Press Advisories

28. 1. 2009 14:31

EU-Afghanistan Troika: Commissioner Ferrero-Waldner to confirm long term commitment

Afghanistan's problems cannot be solved without stronger governance and respect for the rule of law.

Benita Ferrero-Waldner Commissioner for External Relations and European Neighbourhood Policy will attend the EU-Afghanistan Ministerial Troika meeting on 28th January in Prague. Afghanistan is represented by Foreign Minister Rangin Dadfar Spanta. The meeting will touch upon the implementation of Afghanistan’s democracy agenda, the preparation of Afghanistan’s presidential and parliamentary elections foreseen in 2009 as well as the EU's contribution to improving rule of law and regional developments including Afghan-Pakistan relations. Commissioner Ferrero-Waldner will confirm the EU's commitment to Afghanistan with the €500 million assistance package for 2008-2010 which focuses on three key priority areas: reform of the justice sector; rural development including alternatives to poppy production; and health.

Prior to the meeting, Commissioner Ferrero-Waldner said: "Undeniable gains have already been brought to the Afghan population through social, economic, and infrastructure development cooperation with the international community. However a lot remains to be done to further improve the living standard for most Afghans. It is important not to loose sight of our shared goal, whilst ensuring sustainability of reconstruction with strong Afghan ownership. Afghanistan's problems cannot be solved without stronger governance and respect for the rule of law. So it comes as no surprise that the promotion of the rule of law will remain one of our key priorities for the years to come. We will continue to stand shoulder to shoulder with the Afghan government over the years to come."

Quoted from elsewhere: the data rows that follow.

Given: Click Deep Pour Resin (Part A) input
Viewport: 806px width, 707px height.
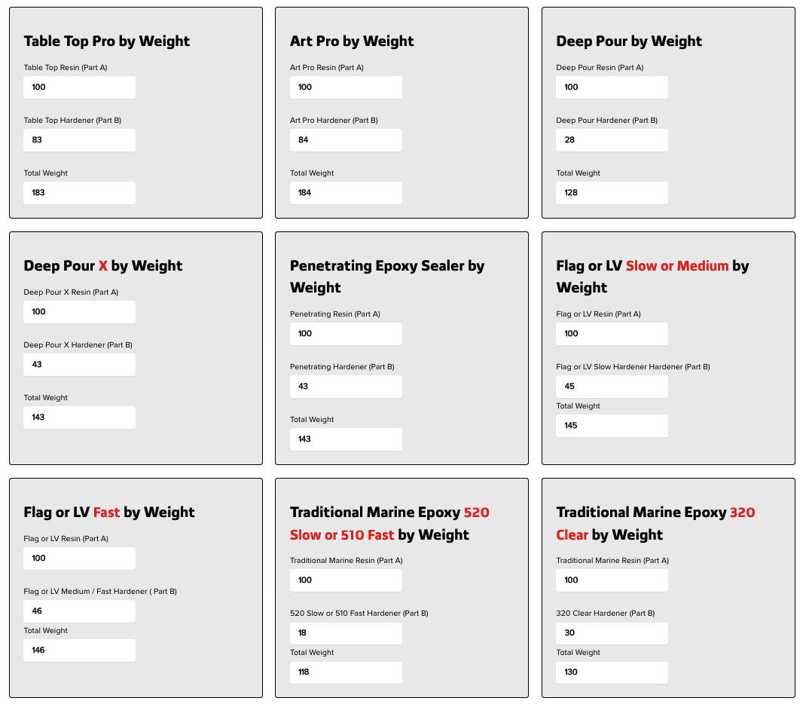Looking at the screenshot, I should click(612, 87).
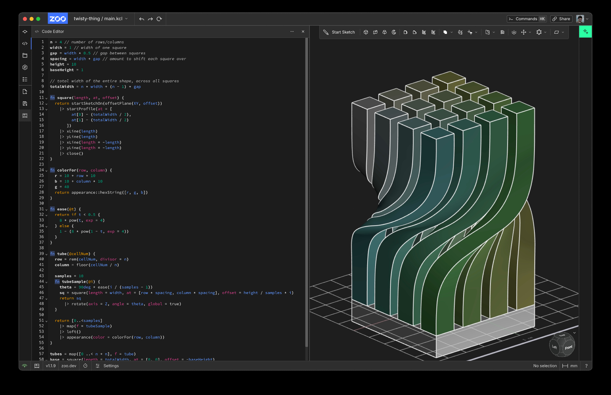Toggle the Code Editor pane

pyautogui.click(x=25, y=43)
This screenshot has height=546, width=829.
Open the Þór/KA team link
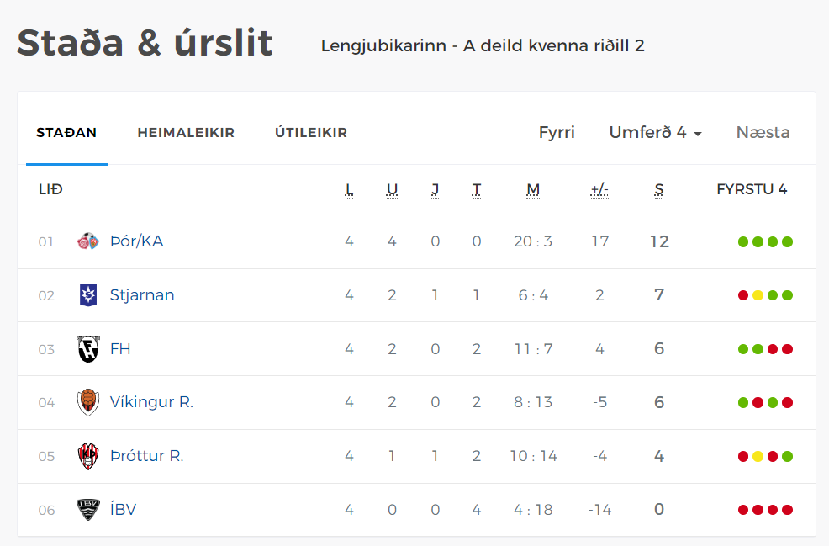pyautogui.click(x=137, y=241)
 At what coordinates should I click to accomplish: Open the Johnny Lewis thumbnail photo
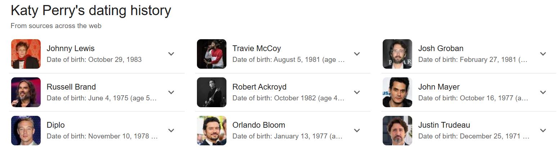click(26, 54)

The EU is keeping its promises to Afghanistan. The €1 billion pledge made in 2002 after the fall of the Taliban, and the 2008 - 2010 €500 million package demonstrate the Commission's continuing commitment to help Afghanistan build a more secure and prosperous future. The Commission remains one of the main donors in Afghanistan and one of the very few that provide a multi-year commitment focussing its programmes on rural development, health as well as justice reform. Furthermore, the funding for LOTFA (Law and Order Trust Fund Afghanistan, police salaries and training) and ARTF (Afghanistan Reconstruction Trust Fund, governance notably in the provinces) continue.


The Afghan National Development Strategy and the Afghanistan Compact provide the framework for co-operation between the Afghan government and the international community. The Afghanistan Compact covers a five-year period (to end-2010) and sets out mutual commitments, detailed benchmarks and timelines across four crucial areas: (1) security; (2) governance, rule of law and human rights; (3) economic and social development; and (4) counter-narcotics. It emphasizes increased Afghan ‘ownership’ and ‘leadership’ and includes provisions on increasing the effectiveness of international assistance.

Rule of Law

As the largest donor to the LOTFA (€200 million since 2002), the Commission continues to be a major contributor to salaries and training needs of the Afghan police.

The Commission has launched a programme supporting the justice sector to improve qualification, recruitment, and career structure for judges and prosecutors and to introduce an ethics code.

These activities complement the ESDP mission on policing deployed by Member States in 2007.

In addition the Commission supports capacity building in local and regional administration, aiming at increasing the focus on rule of law in the provinces.

Furthermore, nearly €50 million of EC aid were invested in the development of major border crossing posts at the border with Pakistan, Uzbekistan and Tajikistan. These facilities have significantly improved customs and border management and are already generating increased revenue from custom duties to the Afghan budget.

Rural Development

The Commission supports rural development programmes in north eastern and eastern Afghanistan, to reduce poppy dependence through alternative livelihoods. Despite an overall increase in opium cultivation since 2007, there are encouraging signs of sustained reduction in the Northeast where the Commission has been active.


As one of the three key donors to the health sector (with the World Bank and the US) Commission programmes continue to focus on provision of primary health services and secondary health care. The aim is to lift the coverage of basic health services from around 80% at present to near 100% by the end of 2010 through training of medical staff and rebuilding of health clinics.

Social Protection

The EC plays a leading role in supporting action for children at risk (street children, exploitative child labour, child trafficking, children victims of war etc.). A €24 million aid package has recently been approved by the Commission to sustain efforts and achievements in social protection of highly vulnerable groups and persons.